If the estate decides to terminate the lease in mid-term, then there would likely be a shortfall... If the deposits cover that shortfall, the remainder would be returned to the estate.... if shortage still exists, it would be a debt to the estate..


----------



## TGray5 (Jan 22, 2002)

kyfdx said:


> Is there a clause allowing termination upon death?
> 
> If not, then the estate would most likely be the lessee.... and, once the lease is over, the security deposits would revert to the estate...
> 
> If the estate decides to terminate the lease in mid-term, then there would likely be a shortfall... If the deposits cover that shortfall, the remainder would be returned to the estate.... if shortage still exists, it would be a debt to the estate..


Yes, lease can be terminated and car returned at no cost upon death. My guess is that deposit is returned.


----------



## e30_for_life (Mar 6, 2009)

I am a bit confused, if you father's death in the next 3 years is a possibility then don't put down MSDs... how much are you really saving in your monthly payments?

I am in no way trying to be insensitive or rude.


----------



## JasonF (Jul 12, 2006)

I don't know about MSD's, but when my father passed away I had a hilarious conversation with a VW FS rep about canceling his lease:

Me: Hi, my father leased a Passat through VW FS. He just passed away and I need to cancel the lease and make arrangements for someone to pick up the car. The lease was in his name only.

Rep: Sorry to hear that. Unfortunately, someone will have to assume the payments. After all, it was a binding contract that your dad signed and someone will have to honor it.

Me: I'm actually an attorney, and since he was the only person that signed the contract you cannot compel someone else (including his estate) to assume the lease. You may be able to sue the estate for the lost payments, but do you really want to hire an attorney who will charge you $7,500 to recover $4,000 of payments?

Rep: I'm sorry you are taking that position. We will be forced to mark the account as delinquent/non-performing and have a repo company come pick up the car. As you are aware, this will ruin your father's credit rating.

Me: I don't think he cares.


----------



## the J-Man (Jul 31, 2009)

e30_for_life said:


> I am a bit confused, if you father's death in the next 3 years is a possibility then don't put down MSDs... how much are you really saving in your monthly payments?
> 
> I am in no way trying to be insensitive or rude.


 His death isn't a possibility, but he does raise a good point for all of us putting $4-8K down in MSD's. That's a lot of money, and as far as I can tell, that person's family will lose that money upon the responsible person's death.

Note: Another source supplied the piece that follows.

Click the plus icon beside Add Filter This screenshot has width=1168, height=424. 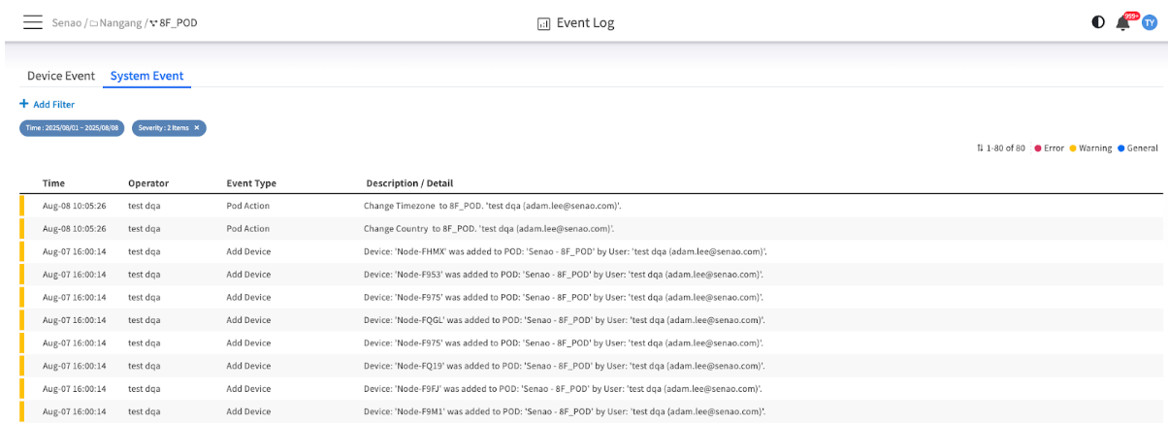pos(23,104)
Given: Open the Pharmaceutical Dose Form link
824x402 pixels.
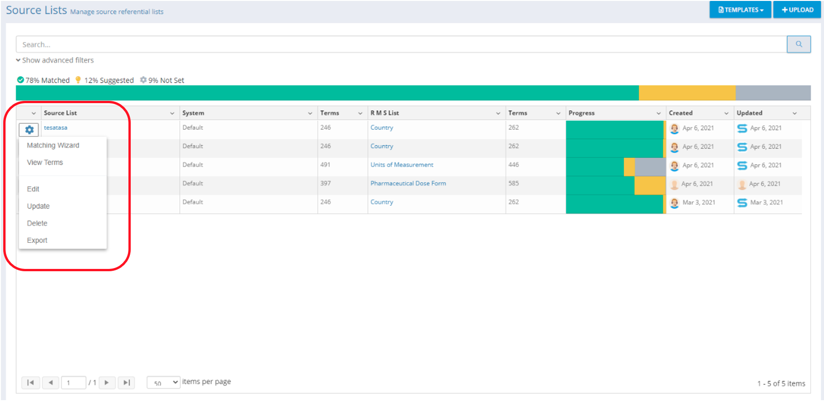Looking at the screenshot, I should (408, 183).
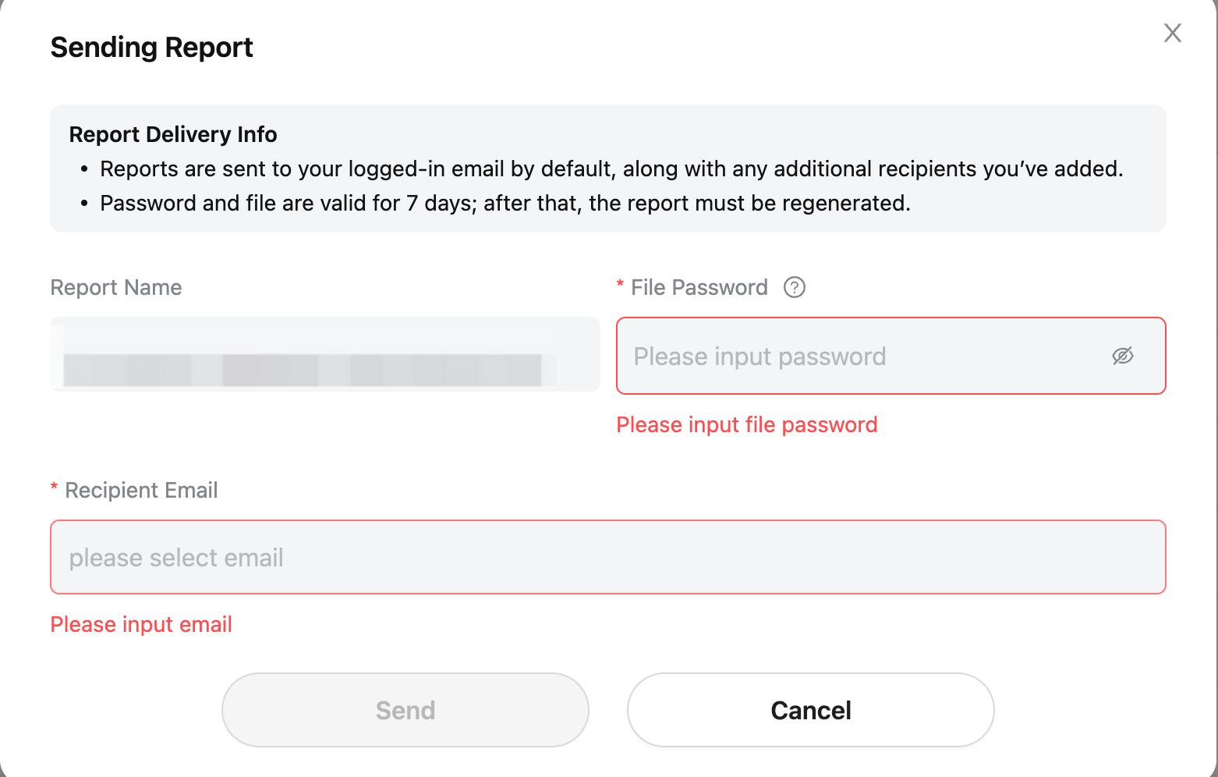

I would guess that a spouse or somebody else could continue to fulfill the lease, and at lease end the deposits would revert back to the estate. However, if the car is returned to BMW early, those deposits would be lost.

The disconcerting thing is that nobody at BMW has a real answer, and there is nothing in writing.

$8K in security deposits is a decent financial asset. Every other financial asset a person own's has a named beneficiary and a relatively clear cut procedure for disbursement of those assets upon death.


----------



## chrischeung (Sep 1, 2002)

I'm not sure there needs to be any special consideration for circumstances in terms of death. Because this would be covered by the estate taking over the responsibilities and obligations as per any similar business or financial situation.

In this scenario, the estate can contact BMW to see what the termination options are - likely similar to early termination by a living person. Or the estate can choose to transfer the lease to someone else - $500 transfer fee. Any credits would revert to the estate.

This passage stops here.